[DATA FOR PROCESSING]

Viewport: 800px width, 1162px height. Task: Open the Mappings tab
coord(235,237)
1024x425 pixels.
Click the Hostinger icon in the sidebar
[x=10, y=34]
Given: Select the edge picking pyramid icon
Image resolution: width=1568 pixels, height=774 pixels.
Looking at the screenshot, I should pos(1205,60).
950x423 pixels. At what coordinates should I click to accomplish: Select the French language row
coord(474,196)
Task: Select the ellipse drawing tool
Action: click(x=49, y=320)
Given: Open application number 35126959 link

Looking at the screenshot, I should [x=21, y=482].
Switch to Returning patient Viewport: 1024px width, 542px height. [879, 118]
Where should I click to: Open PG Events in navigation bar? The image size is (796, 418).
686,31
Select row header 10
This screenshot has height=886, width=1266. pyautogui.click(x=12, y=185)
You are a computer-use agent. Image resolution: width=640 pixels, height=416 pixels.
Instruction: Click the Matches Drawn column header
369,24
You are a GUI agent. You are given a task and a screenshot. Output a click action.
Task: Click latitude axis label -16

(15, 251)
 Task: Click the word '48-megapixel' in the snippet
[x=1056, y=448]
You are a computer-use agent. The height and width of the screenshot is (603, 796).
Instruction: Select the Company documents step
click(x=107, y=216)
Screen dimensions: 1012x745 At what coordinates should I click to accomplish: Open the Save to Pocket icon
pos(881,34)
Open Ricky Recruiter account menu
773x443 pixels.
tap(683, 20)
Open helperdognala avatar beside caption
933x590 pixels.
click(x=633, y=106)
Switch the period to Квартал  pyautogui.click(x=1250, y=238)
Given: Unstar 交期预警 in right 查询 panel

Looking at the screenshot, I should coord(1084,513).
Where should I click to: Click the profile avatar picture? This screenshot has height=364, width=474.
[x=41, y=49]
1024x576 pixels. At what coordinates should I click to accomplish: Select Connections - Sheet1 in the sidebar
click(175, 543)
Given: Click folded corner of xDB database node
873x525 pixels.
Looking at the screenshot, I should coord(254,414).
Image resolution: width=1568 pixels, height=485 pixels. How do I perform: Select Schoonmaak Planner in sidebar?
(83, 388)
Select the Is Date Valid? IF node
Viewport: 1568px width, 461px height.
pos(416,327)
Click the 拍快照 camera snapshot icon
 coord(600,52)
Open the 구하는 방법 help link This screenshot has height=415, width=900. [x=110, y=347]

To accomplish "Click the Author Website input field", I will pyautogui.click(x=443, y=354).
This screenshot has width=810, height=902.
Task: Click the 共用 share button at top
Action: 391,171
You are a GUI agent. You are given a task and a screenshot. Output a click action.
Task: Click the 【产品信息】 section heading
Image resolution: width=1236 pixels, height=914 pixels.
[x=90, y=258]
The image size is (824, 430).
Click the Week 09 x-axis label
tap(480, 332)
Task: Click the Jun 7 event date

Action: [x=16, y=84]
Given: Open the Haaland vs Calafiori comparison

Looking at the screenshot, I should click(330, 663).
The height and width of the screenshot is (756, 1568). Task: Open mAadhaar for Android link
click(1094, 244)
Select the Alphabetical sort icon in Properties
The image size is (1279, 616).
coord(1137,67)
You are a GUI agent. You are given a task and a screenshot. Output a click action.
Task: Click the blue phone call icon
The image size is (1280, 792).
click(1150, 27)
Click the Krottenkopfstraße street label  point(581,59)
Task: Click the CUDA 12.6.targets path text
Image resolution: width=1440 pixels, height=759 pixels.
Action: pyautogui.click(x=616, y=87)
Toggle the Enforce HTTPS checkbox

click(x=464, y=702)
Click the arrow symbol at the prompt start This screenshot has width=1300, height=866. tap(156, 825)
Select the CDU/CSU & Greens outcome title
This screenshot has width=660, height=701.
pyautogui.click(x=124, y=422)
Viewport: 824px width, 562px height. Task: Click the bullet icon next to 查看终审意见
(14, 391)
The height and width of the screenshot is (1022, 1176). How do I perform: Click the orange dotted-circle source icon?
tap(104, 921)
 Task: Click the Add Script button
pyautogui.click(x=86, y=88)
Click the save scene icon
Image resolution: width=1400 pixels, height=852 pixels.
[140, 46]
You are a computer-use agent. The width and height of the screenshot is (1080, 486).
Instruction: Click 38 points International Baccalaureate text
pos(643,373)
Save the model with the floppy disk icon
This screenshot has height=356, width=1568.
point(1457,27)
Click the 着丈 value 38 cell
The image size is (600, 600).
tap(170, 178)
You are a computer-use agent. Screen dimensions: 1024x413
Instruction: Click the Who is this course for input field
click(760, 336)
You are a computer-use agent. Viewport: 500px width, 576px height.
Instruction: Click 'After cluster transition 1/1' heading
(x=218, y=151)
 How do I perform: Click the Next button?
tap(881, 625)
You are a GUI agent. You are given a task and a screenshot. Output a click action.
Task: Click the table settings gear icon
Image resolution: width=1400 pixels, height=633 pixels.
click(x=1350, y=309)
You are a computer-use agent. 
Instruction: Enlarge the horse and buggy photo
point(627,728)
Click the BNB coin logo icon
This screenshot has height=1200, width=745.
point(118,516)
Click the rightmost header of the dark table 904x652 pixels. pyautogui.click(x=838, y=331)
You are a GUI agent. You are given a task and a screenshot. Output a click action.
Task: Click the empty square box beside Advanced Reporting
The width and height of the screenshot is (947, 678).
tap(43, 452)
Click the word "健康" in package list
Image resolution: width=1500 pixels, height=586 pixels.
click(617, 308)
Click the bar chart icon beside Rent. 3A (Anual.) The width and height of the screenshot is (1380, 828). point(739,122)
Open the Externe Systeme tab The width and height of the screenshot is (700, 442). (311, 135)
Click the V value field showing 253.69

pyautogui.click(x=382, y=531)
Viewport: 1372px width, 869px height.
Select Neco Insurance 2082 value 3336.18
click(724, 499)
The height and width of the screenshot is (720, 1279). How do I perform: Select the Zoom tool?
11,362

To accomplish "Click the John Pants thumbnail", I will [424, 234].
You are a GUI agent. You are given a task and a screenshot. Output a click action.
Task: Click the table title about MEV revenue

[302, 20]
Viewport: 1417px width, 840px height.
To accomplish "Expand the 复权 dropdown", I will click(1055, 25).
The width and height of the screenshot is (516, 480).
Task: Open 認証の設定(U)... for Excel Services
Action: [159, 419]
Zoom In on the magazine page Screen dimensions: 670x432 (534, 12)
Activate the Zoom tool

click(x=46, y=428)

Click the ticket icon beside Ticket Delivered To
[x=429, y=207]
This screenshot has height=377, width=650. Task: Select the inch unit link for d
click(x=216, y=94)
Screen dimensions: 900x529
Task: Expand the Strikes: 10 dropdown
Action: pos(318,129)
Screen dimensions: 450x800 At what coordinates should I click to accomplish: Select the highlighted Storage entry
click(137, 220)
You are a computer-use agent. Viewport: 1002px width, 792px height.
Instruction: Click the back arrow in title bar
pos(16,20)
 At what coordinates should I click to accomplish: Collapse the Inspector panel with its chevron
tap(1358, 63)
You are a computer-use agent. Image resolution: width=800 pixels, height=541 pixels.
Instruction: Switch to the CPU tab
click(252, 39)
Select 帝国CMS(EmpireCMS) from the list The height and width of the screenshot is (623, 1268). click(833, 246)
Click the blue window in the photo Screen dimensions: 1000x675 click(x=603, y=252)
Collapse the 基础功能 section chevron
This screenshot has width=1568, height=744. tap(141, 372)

[/DATA FOR PROCESSING]

▶ **TASK OBJECTIVE**
Every record above must appear again in the answer, unchanged.

▶ **RESPONSE**
Viewport: 800px width, 1162px height. Task: Open the Mappings tab
coord(235,237)
1024x425 pixels.
Click the Hostinger icon in the sidebar
[x=10, y=34]
Given: Select the edge picking pyramid icon
Image resolution: width=1568 pixels, height=774 pixels.
Looking at the screenshot, I should pos(1205,60).
950x423 pixels. At what coordinates should I click to accomplish: Select the French language row
coord(474,196)
Task: Select the ellipse drawing tool
Action: click(x=49, y=320)
Given: Open application number 35126959 link

Looking at the screenshot, I should [x=21, y=482].
Switch to Returning patient Viewport: 1024px width, 542px height. [879, 118]
Where should I click to: Open PG Events in navigation bar? The image size is (796, 418).
686,31
Select row header 10
This screenshot has height=886, width=1266. pyautogui.click(x=12, y=185)
You are a computer-use agent. Image resolution: width=640 pixels, height=416 pixels.
Instruction: Click the Matches Drawn column header
369,24
You are a GUI agent. You are given a task and a screenshot. Output a click action.
Task: Click latitude axis label -16

(15, 251)
 Task: Click the word '48-megapixel' in the snippet
[x=1056, y=448]
You are a computer-use agent. The height and width of the screenshot is (603, 796).
Instruction: Select the Company documents step
click(x=107, y=216)
Screen dimensions: 1012x745 At what coordinates should I click to accomplish: Open the Save to Pocket icon
pos(881,34)
Open Ricky Recruiter account menu
773x443 pixels.
tap(683, 20)
Open helperdognala avatar beside caption
933x590 pixels.
click(x=633, y=106)
Switch the period to Квартал  pyautogui.click(x=1250, y=238)
Given: Unstar 交期预警 in right 查询 panel

Looking at the screenshot, I should coord(1084,513).
Where should I click to: Click the profile avatar picture? This screenshot has height=364, width=474.
[x=41, y=49]
1024x576 pixels. At what coordinates should I click to accomplish: Select Connections - Sheet1 in the sidebar
click(175, 543)
Given: Click folded corner of xDB database node
873x525 pixels.
Looking at the screenshot, I should coord(254,414).
Image resolution: width=1568 pixels, height=485 pixels. How do I perform: Select Schoonmaak Planner in sidebar?
(83, 388)
Select the Is Date Valid? IF node
Viewport: 1568px width, 461px height.
pos(416,327)
Click the 拍快照 camera snapshot icon
 coord(600,52)
Open the 구하는 방법 help link This screenshot has height=415, width=900. [x=110, y=347]

To accomplish "Click the Author Website input field", I will pyautogui.click(x=443, y=354).
This screenshot has width=810, height=902.
Task: Click the 共用 share button at top
Action: 391,171
You are a GUI agent. You are given a task and a screenshot. Output a click action.
Task: Click the 【产品信息】 section heading
Image resolution: width=1236 pixels, height=914 pixels.
[x=90, y=258]
The image size is (824, 430).
Click the Week 09 x-axis label
tap(480, 332)
Task: Click the Jun 7 event date

Action: [x=16, y=84]
Given: Open the Haaland vs Calafiori comparison

Looking at the screenshot, I should click(330, 663).
The height and width of the screenshot is (756, 1568). Task: Open mAadhaar for Android link
click(1094, 244)
Select the Alphabetical sort icon in Properties
The image size is (1279, 616).
coord(1137,67)
You are a GUI agent. You are given a task and a screenshot. Output a click action.
Task: Click the blue phone call icon
The image size is (1280, 792).
click(1150, 27)
Click the Krottenkopfstraße street label  point(581,59)
Task: Click the CUDA 12.6.targets path text
Image resolution: width=1440 pixels, height=759 pixels.
Action: pyautogui.click(x=616, y=87)
Toggle the Enforce HTTPS checkbox

click(x=464, y=702)
Click the arrow symbol at the prompt start This screenshot has width=1300, height=866. tap(156, 825)
Select the CDU/CSU & Greens outcome title
This screenshot has width=660, height=701.
pyautogui.click(x=124, y=422)
Viewport: 824px width, 562px height. Task: Click the bullet icon next to 查看终审意见
(14, 391)
The height and width of the screenshot is (1022, 1176). How do I perform: Click the orange dotted-circle source icon?
tap(104, 921)
 Task: Click the Add Script button
pyautogui.click(x=86, y=88)
Click the save scene icon
Image resolution: width=1400 pixels, height=852 pixels.
[140, 46]
You are a computer-use agent. The width and height of the screenshot is (1080, 486).
Instruction: Click 38 points International Baccalaureate text
pos(643,373)
Save the model with the floppy disk icon
This screenshot has height=356, width=1568.
point(1457,27)
Click the 着丈 value 38 cell
The image size is (600, 600).
tap(170, 178)
You are a computer-use agent. Screen dimensions: 1024x413
Instruction: Click the Who is this course for input field
click(760, 336)
You are a computer-use agent. Viewport: 500px width, 576px height.
Instruction: Click 'After cluster transition 1/1' heading
(x=218, y=151)
 How do I perform: Click the Next button?
tap(881, 625)
You are a GUI agent. You are given a task and a screenshot. Output a click action.
Task: Click the table settings gear icon
Image resolution: width=1400 pixels, height=633 pixels.
click(x=1350, y=309)
You are a computer-use agent. 
Instruction: Enlarge the horse and buggy photo
point(627,728)
Click the BNB coin logo icon
This screenshot has height=1200, width=745.
point(118,516)
Click the rightmost header of the dark table 904x652 pixels. pyautogui.click(x=838, y=331)
You are a GUI agent. You are given a task and a screenshot. Output a click action.
Task: Click the empty square box beside Advanced Reporting
The width and height of the screenshot is (947, 678).
tap(43, 452)
Click the word "健康" in package list
Image resolution: width=1500 pixels, height=586 pixels.
click(617, 308)
Click the bar chart icon beside Rent. 3A (Anual.) The width and height of the screenshot is (1380, 828). point(739,122)
Open the Externe Systeme tab The width and height of the screenshot is (700, 442). (311, 135)
Click the V value field showing 253.69

pyautogui.click(x=382, y=531)
Viewport: 1372px width, 869px height.
Select Neco Insurance 2082 value 3336.18
click(724, 499)
The height and width of the screenshot is (720, 1279). How do I perform: Select the Zoom tool?
11,362

To accomplish "Click the John Pants thumbnail", I will [424, 234].
You are a GUI agent. You are given a task and a screenshot. Output a click action.
Task: Click the table title about MEV revenue

[302, 20]
Viewport: 1417px width, 840px height.
To accomplish "Expand the 复权 dropdown", I will click(1055, 25).
The width and height of the screenshot is (516, 480).
Task: Open 認証の設定(U)... for Excel Services
Action: [159, 419]
Zoom In on the magazine page Screen dimensions: 670x432 (534, 12)
Activate the Zoom tool

click(x=46, y=428)

Click the ticket icon beside Ticket Delivered To
[x=429, y=207]
This screenshot has height=377, width=650. Task: Select the inch unit link for d
click(x=216, y=94)
Screen dimensions: 900x529
Task: Expand the Strikes: 10 dropdown
Action: pos(318,129)
Screen dimensions: 450x800 At what coordinates should I click to accomplish: Select the highlighted Storage entry
click(137, 220)
You are a computer-use agent. Viewport: 1002px width, 792px height.
Instruction: Click the back arrow in title bar
pos(16,20)
 At what coordinates should I click to accomplish: Collapse the Inspector panel with its chevron
tap(1358, 63)
You are a computer-use agent. Image resolution: width=800 pixels, height=541 pixels.
Instruction: Switch to the CPU tab
click(252, 39)
Select 帝国CMS(EmpireCMS) from the list The height and width of the screenshot is (623, 1268). click(833, 246)
Click the blue window in the photo Screen dimensions: 1000x675 click(x=603, y=252)
Collapse the 基础功能 section chevron
This screenshot has width=1568, height=744. tap(141, 372)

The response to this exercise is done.